→ Given data:
'''

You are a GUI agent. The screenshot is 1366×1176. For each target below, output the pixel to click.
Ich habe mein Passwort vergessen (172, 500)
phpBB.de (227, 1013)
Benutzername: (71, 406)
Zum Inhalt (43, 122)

'''

→ Work item: Produce a faithful copy of all the material above.

→ Result below:
You are a GUI agent. The screenshot is 1366×1176. For each target below, output the pixel to click.
Ich habe mein Passwort vergessen (172, 500)
phpBB.de (227, 1013)
Benutzername: (71, 406)
Zum Inhalt (43, 122)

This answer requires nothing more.